Vorteile von Gaia-X für die Marktkommunikation
Mit Gaia-X will die Domäne die Voraussetzungen für transparente und zugleich leistungsfähigere Dateninfrastrukturen im Energiemarkt schaffen. Damit ließe sich nicht nur die Marktkommunikation an die gestiegene Komplexität anpassen, sondern auch der Kreis der technischen Zulieferer ausweiten. Denn Gaia-X garantiert, dass Dateneigner jederzeit die Hoheit über ihre Daten behalten. Das Outsourcing von MaKo-Diensten wäre somit rechtssicher möglich. Über vertrauenswürdige Dienstleister könnten Versorger und Netzbetreiber die Aufwände für die digitale Modernisierung auf weitere Schultern verteilen. Zugleich erhielten auch lokale Versorger und Stadtwerke eine betriebswirtschaftliche Perspektive in einem nachhaltigen Energiemarkt.
Neuer Markt für Datendienste in der Energiewirtschaft
Ein Datenökosystem auf Basis von Gaia-X bietet aber nicht nur Vorteile bei Kosten und Arbeitsteilung. Sicherer Datenaustausch mit anonymen Dritten, leistungsfähige Programmierschnittstellen und Künstliche Intelligenz schaffen die Voraussetzung für einen ganz neuen Markt datenbasierter Energiedienste.
In einem solchen Umfeld könnten Start-ups Verfahren zur Qualitätsprüfung abrechnungsrelevanter Daten aus intelligenten Stromzählern, sogenannten SmartMetern, entwickeln. Spezialisierte Softwarehäuser fänden einen Absatzmarkt für KI-Dienste, die zuverlässigere Prognosen für Netznutzungs- und Bilanzierungsprozesse errechnen.

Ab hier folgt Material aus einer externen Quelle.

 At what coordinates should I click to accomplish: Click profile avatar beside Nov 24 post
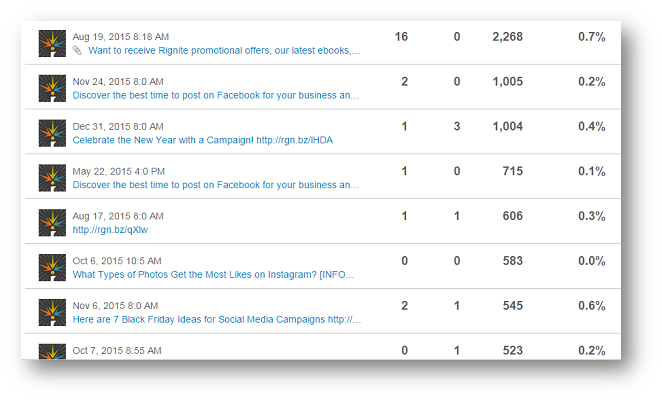tap(52, 88)
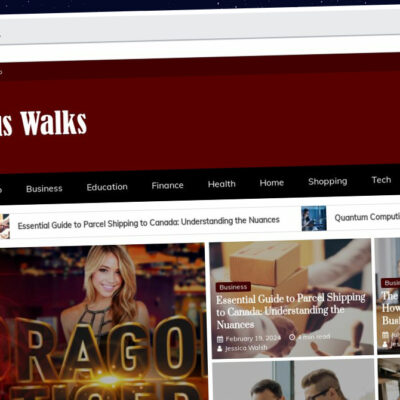
Task: Click the author icon beside Jessica Walsh
Action: click(220, 349)
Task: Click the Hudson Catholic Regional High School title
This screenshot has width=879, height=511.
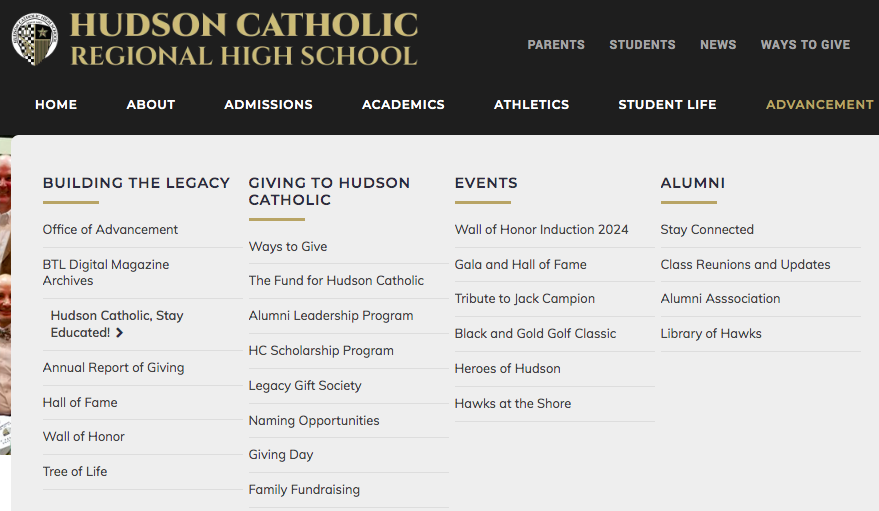Action: coord(244,40)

Auch Stromkund:innen und lokale Ökostromproduzenten würden von besserem Service profitieren. Datendienste könnten beispielsweise den aktuellen Fortschritt bei einem Lieferantenwechsel überwachen und anzeigen. Stromproduktion und -verbrauch im eigenen Haushalt ließen sich durch Apps aufeinander abstimmen und hinsichtlich Kosten und CO2-Bilanz optimieren. Kund:innen könnten ihre Verbrauchsdaten Vergleichsportalen zeitweise zugänglich machen und sich optimale Marktpreise errechnen lassen.
Mehr betriebliche Resilienz
Der Aufbau eines Datenökosystems auf Basis von Gaia-X kann sogar einen Beitrag zur Versorgungssicherheit in Deutschland leisten: Um ihre Systeme flexibel an veränderte Marktbedingungen anzupassen und technische Probleme aufzufangen, benötigen Versorger und Netzbetreiber eine widerstandsfähige IT- und Dateninfrastruktur.
Ihr Vorteil: In Gaia-X-Datenräumen fließen nicht nur die Daten effizienter. Referenzarchitekturen, technische Standards und gemeinsame Regeln schaffen ein Ökosystem für Infrastruktur- und Datendienste, die untereinander interoperabel und somit austauschbar sind. Das reduziert die Abhängigkeit von einzelnen Technologieanbietern und erhöht insgesamt die betriebliche Resilienz des Energiesystems.
Mit Gaia-X kann endlich ein offener Markt für IT-Dienste entstehen mit mehr Wettbewerb und Wahlfreiheit für Unternehmen und Kund:innen, neuen Geschäftsmodellen, hoher Rechtssicherheit für alle Teilnehmer zu skalierbaren Kosten.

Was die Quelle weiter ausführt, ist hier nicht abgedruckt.